Once we have data loaded into a flexible structure, we need to decide how we’re going to deal with missing and duplicate data elements.
Introduction
This article is part of the Data Cleaning with Python and Pandas series. It’s aimed at getting developers up and running quickly with data science tools and techniques.
If you’d like to check out the other articles in the series, you can find them here:
Now that our data is loaded and ready to go, we need to delve into some of the problems the dataset may contain.
Note that we've created a complete Jupyter Notebook with the source data files for this series of modules, which you can download and install locally.
The first step in most data cleaning processes is to analyze the dataset to find and deal with any missing data. Missing data or missing values generally occur in datasets when no data value has been stored, typically when the value is not mandatory in a form or when it’s calculated from other variables. Data missing from a data set is a pretty common occurrence and can have a significant effect on the visualization and interpretation of data sets.
Finding the Missing Data Elements
First, we have to find out how much data and what values are missing before deciding what we can do to interpret the missing values. Pandas DataFrames has some great methods for doing this, including:
- The
isnull
method checks to see if each field is null. - The
sum
method adds together fields that are passed into it.
First, let’s start a new code block and enter the following:
customers.isnull()
This writes the table with a check on each field in the table to see if it’s a null value. Let's expand this a little to get a summary:
customers.isnull().sum()
And here’s the result:
This provides a better summary of our values and, apart from the first and last name, it looks like there are a number of values to fix. Let's look at some of the options available when dealing with missing data.
Dropping Missing Pandas Columns with drop and dropna
Sometimes missing values are in columns we don't really need to report on anyway, or they have so few missing values we can drop the affected rows entirely. Let’s use the following methods to drop some unneeded values:
- The drop method drops columns or rows using a custom filter
- The dropna method drops columns or rows that contain null elements
If we look at the example columns first, two of the three items with the greatest number of missing values are email and street_num. These data elements are normally unique, and while it could be important to look at email domain names (everything after the @ symbol), most of the time we won't want to do much reporting on these columns, so drop them away by modifying the code block to:
customers.drop(columns='email', inplace=True)
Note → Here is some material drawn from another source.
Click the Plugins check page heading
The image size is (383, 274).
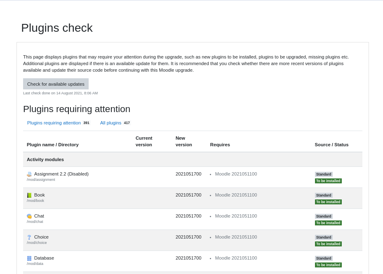[57, 28]
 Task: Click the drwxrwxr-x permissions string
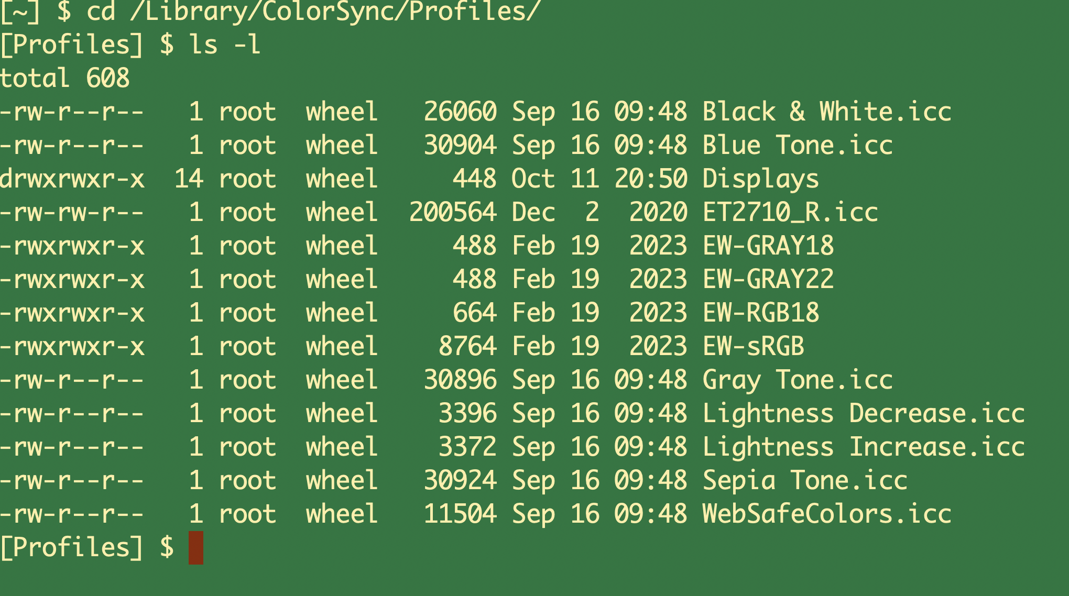point(72,179)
customers.drop(columns='street_num', inplace=True)
customers.isnull().sum()
If you run this code block now, you’ll see that the two columns have been dropped from the data structures. This makes the missing values potentially a little better, though the number of missing items in the postcode column is still pretty high, so drop postcode as well.
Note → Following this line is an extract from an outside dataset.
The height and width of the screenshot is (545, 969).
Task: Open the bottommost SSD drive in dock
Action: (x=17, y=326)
Also, we’re going to assume that visualization down to the street level isn’t important, so we’re going to remove those columns as well. It's important to note that because we’re using in-place removal, you need to run the notebook from the start or you’ll get errors.
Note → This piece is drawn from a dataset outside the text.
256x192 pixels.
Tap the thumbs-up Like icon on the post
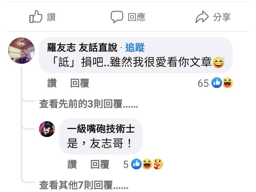36,17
Dropping Missing Pandas Rows
Next, we’re going to remove some of the rows that we can’t interpret based on the fields, in particular city
and state
. If the customers haven't supplied this information, we’ll try dropping those rows to see how much of our total data this affects.
Start a new code block and add the following:
customers.dropna(subset = ['city'], inplace=True)
print(customers.shape)
print(customers.isnull().sum())
This drops all the rows with a null value in the city column.
You’ll see, based on the printouts, that we now have no null values in the city
field, and we’re down to 921 records from 1000.
Modify the code above and do the same removal process for the state
field. This takes the total fields down to 848, so there was a small amount of overlap and 848 records out of 1000 is still pretty good.
Replacing Values
This just leaves gender
fields with blank values, but we’re going to use a different method for this field and replace these with the static value "Unspecified".
- The
fillna
method fills columns or rows using the specified value
Start a new code block and add the following:
customers["gender"].fillna('Unspecified', inplace=True)
print(customers.shape)
print(customers.isnull().sum())
This scans the customer dataset on the gender
column and changes any missing values to "Unspecified".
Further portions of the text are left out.